Pathognomonic comes from the words pathos meaning disease and gnomon, meaning name; roughly speaking, it names the disease.  Koplik’s spots, for example, a particular sort of lesion on the gums, occur only in measles.  If I would see Keiser-Fleischer rings in the irises I would know instantly that the patient had Wilson’s disease.  A bull’s-eye rash happens only in Lyme disease.

When I was a med student an intern told me that palpable lymph nodes just above the elbow, on the inside of the arm were “almost” pathognomonic of infectious mononucleosis (they aren’t).

Imagine a patient fixing his or her eyes on yours, raising a right hand and saying emphatically, “Doctor, I swear to God…”  (It doesn’t matter what comes after that.)  Such a vocalization and gesture rate as pathognomonic for patient lying about drugs.

Bill Clinton used the same facial expression when he said, “I did not have sexual relations with that woman.”

Really, a person telling the truth doesn’t need to swear or use righteous indignation.

I let the patient finish prevaricating.  I nodded.  “I live in the real world,” I said.  “You’re sick.  You need to be in the hospital.  Just like I’m ordering a patch for your tobacco addiction and an ultrasound because your tummy hurts,  I’ll put you on the detox protocol.”

The righteous indignation had faded after I said I lived in the real world.  “For what?”
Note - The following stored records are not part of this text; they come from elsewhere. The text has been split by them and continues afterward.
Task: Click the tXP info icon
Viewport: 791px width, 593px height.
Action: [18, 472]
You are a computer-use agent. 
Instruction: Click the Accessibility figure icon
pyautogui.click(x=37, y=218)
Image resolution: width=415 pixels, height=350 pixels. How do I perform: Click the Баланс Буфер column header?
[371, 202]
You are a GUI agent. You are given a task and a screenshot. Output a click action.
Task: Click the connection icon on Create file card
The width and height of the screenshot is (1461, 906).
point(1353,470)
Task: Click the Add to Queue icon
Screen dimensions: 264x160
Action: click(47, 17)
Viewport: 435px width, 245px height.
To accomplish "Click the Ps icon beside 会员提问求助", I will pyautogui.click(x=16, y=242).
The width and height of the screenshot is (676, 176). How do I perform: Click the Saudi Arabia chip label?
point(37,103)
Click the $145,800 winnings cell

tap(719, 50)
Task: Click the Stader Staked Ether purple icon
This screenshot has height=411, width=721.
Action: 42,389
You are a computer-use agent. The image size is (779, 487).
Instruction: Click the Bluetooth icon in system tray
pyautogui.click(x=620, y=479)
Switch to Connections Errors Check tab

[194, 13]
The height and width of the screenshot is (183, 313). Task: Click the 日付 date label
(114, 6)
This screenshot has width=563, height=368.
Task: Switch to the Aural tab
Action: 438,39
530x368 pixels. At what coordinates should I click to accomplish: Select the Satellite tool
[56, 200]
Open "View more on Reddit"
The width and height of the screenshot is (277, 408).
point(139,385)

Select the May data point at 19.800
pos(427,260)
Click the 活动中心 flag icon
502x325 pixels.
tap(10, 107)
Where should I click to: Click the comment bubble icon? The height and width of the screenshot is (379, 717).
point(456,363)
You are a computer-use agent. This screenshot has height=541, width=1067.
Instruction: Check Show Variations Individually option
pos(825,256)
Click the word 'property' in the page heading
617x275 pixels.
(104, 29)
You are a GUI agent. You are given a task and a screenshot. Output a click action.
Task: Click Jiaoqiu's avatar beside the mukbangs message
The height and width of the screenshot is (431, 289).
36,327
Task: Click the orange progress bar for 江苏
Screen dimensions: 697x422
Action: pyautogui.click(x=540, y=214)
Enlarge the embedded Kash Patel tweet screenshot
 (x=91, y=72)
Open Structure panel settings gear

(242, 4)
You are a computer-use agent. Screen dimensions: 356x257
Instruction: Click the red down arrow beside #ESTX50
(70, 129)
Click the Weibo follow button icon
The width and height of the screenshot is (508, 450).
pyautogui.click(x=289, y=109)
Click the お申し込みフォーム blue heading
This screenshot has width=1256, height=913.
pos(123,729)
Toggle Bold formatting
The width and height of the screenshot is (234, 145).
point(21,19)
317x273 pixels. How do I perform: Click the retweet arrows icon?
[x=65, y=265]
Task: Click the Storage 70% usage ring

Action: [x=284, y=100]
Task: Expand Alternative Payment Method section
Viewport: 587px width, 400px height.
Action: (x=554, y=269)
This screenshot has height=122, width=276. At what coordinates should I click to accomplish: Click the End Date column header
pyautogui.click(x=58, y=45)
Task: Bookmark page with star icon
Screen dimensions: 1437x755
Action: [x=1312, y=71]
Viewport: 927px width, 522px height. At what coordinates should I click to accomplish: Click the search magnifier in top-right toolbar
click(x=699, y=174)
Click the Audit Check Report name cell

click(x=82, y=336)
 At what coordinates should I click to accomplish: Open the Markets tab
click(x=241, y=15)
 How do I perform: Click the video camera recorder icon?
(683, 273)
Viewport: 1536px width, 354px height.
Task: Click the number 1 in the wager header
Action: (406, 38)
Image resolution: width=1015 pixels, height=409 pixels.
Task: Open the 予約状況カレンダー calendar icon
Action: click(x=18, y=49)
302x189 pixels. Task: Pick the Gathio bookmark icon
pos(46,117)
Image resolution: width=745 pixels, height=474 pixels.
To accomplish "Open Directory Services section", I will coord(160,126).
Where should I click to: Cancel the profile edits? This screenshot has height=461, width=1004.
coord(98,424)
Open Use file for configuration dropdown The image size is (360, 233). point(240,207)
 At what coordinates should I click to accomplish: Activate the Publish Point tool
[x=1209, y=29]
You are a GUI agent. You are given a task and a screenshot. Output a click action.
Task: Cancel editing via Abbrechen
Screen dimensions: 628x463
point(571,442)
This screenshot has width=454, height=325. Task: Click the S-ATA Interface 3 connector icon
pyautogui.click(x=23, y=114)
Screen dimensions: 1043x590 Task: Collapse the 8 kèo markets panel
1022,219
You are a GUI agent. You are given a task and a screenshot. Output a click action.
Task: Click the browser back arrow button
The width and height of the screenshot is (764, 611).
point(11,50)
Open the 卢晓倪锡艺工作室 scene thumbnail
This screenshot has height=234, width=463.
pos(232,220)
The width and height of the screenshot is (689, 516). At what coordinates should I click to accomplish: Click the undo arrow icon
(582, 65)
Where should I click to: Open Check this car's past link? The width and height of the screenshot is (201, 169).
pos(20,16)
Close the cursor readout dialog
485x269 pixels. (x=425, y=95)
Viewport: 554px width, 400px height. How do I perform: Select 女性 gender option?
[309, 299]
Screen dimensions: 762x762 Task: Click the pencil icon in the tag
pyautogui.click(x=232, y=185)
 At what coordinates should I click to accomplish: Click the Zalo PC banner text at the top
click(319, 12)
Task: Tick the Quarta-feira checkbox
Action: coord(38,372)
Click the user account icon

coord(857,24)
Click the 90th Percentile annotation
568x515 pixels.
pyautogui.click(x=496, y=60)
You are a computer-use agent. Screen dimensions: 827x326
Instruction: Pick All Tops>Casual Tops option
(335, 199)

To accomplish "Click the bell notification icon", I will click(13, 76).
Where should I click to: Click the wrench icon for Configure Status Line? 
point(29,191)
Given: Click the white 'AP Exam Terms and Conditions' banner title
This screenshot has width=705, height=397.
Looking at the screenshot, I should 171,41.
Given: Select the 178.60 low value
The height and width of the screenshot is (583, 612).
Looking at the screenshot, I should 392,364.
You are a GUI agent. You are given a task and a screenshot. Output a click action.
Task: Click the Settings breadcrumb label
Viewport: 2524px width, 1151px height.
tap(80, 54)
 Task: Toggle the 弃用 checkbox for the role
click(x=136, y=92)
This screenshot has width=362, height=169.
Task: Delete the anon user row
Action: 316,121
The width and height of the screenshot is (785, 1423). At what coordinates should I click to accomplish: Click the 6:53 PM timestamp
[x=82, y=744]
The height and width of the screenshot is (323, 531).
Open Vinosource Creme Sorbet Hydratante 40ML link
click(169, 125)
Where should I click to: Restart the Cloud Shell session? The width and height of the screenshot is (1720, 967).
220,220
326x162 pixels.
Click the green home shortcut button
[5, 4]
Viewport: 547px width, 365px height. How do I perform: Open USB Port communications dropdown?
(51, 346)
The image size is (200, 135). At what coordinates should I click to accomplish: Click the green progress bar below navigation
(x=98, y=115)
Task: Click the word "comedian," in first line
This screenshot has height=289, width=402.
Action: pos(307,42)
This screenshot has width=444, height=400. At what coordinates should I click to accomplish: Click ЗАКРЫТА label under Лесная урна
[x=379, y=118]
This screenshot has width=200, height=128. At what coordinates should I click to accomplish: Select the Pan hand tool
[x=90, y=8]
“For the drugs we found in your urine.”

The urine drug screen has never rated 100% for accuracy.  It has false positives and false negatives, and I know it.  I suspected drug use, and the patient admitted to marijuana.  But as soon as the patient fixed my gaze, and raised the right hand, I knew that I needed to start detoxification procedures for those amphetamines and opiates, and to test for hepatitis C and HIV.

I walked away from the interaction proud that I had dealt with the problems without backing the patient into a corner.  I had communicated my concern about the patient’s well-being, I didn’t try to be right, and I finished the admission with more energy than if I’d tried to get to the patient to admit wrongdoing.